Windows Azure Table Storage Service can be queried using various approaches. I use the Windows Azure Storage NuGet package and reusable queries.
A Query on Windows Azure Table Storage Service usually completes in 200 milliseconds. On busy systems this is an eternity! To help my services perform better, and to reduce costs of operation, I built the TableStorageReader to executes queries with cache, in turn reducing the number of transactions and reducing the latencies created by communications over the network.

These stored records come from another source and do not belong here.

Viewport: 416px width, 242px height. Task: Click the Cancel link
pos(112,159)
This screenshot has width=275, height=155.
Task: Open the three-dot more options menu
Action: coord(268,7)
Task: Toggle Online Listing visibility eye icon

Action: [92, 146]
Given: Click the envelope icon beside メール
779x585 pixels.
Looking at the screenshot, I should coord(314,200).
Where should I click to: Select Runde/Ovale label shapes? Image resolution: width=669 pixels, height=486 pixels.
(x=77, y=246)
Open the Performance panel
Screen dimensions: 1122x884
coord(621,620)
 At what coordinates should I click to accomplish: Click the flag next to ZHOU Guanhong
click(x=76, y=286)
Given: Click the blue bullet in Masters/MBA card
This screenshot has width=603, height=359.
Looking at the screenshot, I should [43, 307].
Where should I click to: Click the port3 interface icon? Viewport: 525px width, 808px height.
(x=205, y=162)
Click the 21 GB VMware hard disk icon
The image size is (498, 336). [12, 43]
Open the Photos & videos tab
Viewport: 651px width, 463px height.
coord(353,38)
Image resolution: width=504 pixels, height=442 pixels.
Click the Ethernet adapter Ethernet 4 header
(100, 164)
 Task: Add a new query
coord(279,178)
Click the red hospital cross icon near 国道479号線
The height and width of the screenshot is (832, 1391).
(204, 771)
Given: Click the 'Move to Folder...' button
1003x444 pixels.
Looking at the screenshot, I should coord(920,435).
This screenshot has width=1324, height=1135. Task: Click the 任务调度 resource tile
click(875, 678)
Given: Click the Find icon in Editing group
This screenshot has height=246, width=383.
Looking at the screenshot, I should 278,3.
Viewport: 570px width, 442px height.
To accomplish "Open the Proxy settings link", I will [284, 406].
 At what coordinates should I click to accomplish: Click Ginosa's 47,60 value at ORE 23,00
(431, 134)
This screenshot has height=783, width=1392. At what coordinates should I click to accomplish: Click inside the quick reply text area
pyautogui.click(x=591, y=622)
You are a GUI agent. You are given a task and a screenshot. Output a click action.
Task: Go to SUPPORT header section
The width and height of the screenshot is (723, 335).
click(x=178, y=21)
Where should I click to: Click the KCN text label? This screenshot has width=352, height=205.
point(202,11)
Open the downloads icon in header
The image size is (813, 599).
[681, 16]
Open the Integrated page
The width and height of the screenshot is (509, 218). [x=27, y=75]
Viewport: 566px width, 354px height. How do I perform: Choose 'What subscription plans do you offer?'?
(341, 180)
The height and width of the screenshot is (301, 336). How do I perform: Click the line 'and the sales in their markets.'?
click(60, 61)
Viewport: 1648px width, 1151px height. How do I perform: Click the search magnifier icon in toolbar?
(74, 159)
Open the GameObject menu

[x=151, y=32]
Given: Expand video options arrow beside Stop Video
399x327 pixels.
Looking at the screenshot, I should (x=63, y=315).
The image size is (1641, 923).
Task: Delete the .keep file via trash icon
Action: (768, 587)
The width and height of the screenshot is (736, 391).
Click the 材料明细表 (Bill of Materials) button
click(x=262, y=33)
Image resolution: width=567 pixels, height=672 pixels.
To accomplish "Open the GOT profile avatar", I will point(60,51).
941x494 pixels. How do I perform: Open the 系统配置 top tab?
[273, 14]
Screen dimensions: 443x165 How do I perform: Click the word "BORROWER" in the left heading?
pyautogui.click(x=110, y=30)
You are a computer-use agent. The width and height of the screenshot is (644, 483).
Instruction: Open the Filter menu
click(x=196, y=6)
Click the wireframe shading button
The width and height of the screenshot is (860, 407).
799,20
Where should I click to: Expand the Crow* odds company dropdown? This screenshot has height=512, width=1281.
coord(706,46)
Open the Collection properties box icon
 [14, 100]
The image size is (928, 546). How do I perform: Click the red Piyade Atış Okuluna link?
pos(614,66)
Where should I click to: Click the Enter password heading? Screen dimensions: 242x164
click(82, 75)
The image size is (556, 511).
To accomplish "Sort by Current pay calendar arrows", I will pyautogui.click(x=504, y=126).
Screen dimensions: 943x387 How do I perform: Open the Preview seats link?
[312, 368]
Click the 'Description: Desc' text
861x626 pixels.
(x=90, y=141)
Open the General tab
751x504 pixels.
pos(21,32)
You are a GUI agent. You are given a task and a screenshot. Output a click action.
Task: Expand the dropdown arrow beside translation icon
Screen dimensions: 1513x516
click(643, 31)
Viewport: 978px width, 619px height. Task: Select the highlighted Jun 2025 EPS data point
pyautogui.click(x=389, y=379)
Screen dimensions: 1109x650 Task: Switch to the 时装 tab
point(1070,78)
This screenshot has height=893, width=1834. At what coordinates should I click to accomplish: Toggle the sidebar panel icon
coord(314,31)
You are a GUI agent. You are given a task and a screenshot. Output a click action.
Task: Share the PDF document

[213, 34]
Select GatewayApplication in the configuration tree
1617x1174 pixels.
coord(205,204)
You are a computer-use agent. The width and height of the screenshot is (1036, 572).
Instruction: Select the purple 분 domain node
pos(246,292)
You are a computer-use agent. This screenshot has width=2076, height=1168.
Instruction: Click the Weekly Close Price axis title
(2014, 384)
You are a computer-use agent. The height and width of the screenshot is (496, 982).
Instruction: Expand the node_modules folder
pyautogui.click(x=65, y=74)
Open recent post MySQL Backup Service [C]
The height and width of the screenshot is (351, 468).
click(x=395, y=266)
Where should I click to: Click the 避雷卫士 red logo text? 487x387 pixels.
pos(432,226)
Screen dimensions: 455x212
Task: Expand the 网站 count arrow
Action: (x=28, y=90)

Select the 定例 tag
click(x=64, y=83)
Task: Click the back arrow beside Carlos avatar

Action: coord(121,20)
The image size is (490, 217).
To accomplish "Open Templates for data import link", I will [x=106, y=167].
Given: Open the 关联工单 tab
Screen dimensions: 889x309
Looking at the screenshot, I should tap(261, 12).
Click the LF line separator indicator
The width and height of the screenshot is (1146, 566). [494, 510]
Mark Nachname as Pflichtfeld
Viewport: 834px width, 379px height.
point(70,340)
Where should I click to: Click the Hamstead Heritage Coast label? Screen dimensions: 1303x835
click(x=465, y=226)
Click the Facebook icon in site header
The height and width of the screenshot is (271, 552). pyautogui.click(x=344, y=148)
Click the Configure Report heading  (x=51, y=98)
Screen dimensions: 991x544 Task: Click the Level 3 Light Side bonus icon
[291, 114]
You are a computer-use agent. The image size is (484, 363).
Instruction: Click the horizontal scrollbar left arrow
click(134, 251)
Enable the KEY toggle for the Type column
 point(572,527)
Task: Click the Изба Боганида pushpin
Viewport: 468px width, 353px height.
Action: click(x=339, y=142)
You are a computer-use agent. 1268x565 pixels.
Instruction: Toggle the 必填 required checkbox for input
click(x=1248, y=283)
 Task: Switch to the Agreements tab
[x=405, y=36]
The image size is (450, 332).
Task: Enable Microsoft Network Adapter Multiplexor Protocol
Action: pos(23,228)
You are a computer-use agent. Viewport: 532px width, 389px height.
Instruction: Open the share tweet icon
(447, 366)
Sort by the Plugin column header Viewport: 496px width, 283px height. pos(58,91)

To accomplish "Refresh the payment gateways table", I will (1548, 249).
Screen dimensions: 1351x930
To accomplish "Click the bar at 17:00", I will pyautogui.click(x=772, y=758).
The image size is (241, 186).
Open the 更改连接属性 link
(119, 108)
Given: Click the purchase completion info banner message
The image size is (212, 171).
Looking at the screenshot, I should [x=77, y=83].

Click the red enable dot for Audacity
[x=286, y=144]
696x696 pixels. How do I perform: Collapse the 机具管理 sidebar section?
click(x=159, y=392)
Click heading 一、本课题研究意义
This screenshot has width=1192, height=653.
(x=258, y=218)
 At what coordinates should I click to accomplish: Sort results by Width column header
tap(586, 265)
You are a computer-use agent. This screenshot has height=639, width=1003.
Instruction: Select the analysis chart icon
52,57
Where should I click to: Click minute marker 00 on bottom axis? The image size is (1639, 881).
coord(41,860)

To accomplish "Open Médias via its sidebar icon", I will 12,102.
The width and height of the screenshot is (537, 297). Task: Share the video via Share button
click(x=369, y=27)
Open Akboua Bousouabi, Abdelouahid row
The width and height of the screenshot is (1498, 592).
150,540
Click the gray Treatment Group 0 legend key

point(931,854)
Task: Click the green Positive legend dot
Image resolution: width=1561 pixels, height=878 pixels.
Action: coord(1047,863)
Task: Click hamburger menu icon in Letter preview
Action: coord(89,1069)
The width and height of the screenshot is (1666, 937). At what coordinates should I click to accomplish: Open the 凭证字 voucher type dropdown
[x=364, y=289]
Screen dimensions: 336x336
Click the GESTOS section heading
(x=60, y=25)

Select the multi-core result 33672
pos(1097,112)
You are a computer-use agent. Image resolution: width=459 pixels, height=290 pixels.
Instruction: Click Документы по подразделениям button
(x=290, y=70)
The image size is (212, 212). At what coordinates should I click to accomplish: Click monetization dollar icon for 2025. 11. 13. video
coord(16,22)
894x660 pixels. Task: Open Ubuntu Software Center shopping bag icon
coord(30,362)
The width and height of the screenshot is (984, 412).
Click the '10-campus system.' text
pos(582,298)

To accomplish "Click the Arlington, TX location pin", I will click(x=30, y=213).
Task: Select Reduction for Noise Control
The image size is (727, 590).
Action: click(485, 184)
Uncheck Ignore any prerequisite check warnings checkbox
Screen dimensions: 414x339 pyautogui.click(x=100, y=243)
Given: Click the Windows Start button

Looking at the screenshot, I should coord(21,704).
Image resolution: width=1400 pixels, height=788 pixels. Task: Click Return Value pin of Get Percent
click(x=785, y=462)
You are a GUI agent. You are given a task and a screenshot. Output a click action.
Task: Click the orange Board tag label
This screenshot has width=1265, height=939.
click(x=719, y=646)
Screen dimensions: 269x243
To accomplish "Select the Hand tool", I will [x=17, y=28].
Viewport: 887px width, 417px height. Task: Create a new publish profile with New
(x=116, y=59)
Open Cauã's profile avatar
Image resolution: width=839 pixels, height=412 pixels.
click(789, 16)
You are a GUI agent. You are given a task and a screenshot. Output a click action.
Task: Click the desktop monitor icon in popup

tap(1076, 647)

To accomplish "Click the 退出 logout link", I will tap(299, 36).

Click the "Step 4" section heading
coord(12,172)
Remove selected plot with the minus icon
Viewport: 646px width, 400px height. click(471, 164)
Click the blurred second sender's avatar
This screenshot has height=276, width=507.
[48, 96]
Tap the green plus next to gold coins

The reader executes reusable queries. Reusable queries greatly simplify the application’s design by encapsulating query logic in named concepts. They are like Stored Procedures in SQL Server, where team members can discover functionality by reading file names from the query folders. More details about reusable queries in the reference section at the bottom of this post.
The TableStorageReader is a fluent api that allows you to create tables, query tables and apply cache over queries.
The code from this Post is part of the Brisebois.WindowsAzure NuGet Package
To install Brisebois.WindowsAzure, run the following command in the Package Manager Console
PM> Install-Package Brisebois.WindowsAzure
Querying Table Storage For The Top 4 Entities From a Partition
var q = new GetTopEntriesForPartition<DynamicTableEntity>("partitionKey", 4); var entities = await TableStorageReader .Table("birthdays") .Execute(q);
Querying Table Storage Service With Query Caching
Caching can be extremely beneficial in situation where stale data is acceptable. If your application or system is able to work with eventual consistency, meaning that it is able to work with data that is more than a second old, then caching is for you. It will speedup your application’s response time by reducing the number of storage transactions. In busy systems using a 2 seconds cache can yield surprising results!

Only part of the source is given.